WASHINGTON, Feb. 20, 2026 — U.S. economic output grew at a 1.4% annual rate in the fourth quarter of 2025, a sharp slowdown from the prior quarter, according to the Bureau of Economic Analysis, the BEA said.
The deceleration followed last fall’s 43-day government shutdown, which pushed federal spending down and contributed to the weakest quarterly growth since early 2024, Reuters reported.
Shutdown drag and spending mix
Consumer spending rose 2.4% in the quarter, down from 3.5% in Q3, and federal government outlays fell nearly 17%, the Associated Press reported, reflecting reduced services and delayed spending during the shutdown.

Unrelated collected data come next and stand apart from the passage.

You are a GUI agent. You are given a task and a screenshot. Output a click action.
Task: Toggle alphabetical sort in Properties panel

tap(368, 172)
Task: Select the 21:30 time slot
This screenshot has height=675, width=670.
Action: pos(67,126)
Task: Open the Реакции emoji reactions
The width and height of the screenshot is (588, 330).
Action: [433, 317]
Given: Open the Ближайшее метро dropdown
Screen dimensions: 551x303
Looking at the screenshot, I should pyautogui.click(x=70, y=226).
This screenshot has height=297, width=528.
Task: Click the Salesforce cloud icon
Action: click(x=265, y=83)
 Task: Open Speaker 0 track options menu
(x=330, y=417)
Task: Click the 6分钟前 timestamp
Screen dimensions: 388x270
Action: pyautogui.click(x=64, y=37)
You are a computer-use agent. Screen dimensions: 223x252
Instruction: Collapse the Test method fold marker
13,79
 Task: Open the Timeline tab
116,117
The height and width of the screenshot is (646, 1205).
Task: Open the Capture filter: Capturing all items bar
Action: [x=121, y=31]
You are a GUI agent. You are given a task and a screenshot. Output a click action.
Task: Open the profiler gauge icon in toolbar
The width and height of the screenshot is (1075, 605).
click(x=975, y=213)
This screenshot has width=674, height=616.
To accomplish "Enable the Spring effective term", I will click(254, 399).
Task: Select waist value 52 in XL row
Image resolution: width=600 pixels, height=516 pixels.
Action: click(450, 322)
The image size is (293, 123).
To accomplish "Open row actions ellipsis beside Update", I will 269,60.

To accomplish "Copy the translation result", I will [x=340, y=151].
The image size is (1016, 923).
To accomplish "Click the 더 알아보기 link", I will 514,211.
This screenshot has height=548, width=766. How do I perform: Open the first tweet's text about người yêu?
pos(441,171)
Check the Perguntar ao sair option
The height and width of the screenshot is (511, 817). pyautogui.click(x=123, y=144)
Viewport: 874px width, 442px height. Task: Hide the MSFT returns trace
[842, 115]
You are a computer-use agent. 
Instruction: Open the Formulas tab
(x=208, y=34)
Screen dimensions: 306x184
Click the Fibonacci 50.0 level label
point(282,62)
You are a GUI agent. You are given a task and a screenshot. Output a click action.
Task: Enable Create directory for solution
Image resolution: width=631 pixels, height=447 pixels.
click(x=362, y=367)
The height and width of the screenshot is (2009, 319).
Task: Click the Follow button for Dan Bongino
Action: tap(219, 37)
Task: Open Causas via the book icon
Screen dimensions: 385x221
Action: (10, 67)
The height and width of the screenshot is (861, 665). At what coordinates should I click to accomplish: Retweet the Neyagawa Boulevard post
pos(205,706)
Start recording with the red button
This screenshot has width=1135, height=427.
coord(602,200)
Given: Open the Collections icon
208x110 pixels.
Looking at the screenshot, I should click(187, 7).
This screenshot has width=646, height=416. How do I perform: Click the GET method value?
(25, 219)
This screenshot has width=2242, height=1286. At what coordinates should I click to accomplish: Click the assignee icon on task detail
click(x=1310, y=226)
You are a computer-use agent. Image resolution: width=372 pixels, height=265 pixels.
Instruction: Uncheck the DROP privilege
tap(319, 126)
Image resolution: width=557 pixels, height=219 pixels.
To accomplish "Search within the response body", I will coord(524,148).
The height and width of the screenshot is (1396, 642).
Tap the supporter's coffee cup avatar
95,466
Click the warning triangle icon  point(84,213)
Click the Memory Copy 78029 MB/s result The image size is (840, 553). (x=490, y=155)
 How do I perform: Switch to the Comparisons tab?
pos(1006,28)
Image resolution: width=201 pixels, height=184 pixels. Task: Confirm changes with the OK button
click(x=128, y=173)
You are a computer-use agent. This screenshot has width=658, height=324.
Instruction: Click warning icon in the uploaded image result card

The nonpartisan Congressional Budget Office estimated the shutdown cut about 1.5 percentage points from fourth-quarter growth and could leave $7 billion to $14 billion in output permanently lost, according to The Guardian.
Inflation and policy backdrop
Inflation remained firm alongside the weaker GDP print: the core personal consumption expenditures price index rose 3.0% in December, CNBC reported, keeping pressure on the Federal Reserve to stay cautious.
President Donald Trump blamed the shutdown for the soft data and again urged lower interest rates in a social media post ahead of the release, Reuters said.
Outlook for 2026
A measure of underlying demand — real final sales to private domestic purchasers — grew 2.4%, the BEA said, suggesting consumers and businesses still provided a steady base.
Economists expect some rebound in early 2026 as delayed federal spending is restored, though they caution that consumer balance sheets and trade swings could limit the bounce, Reuters reported.
For all of 2025, real GDP rose 2.2%, down from 2.8% in 2024, the AP reported, underscoring a cooler but still expanding economy.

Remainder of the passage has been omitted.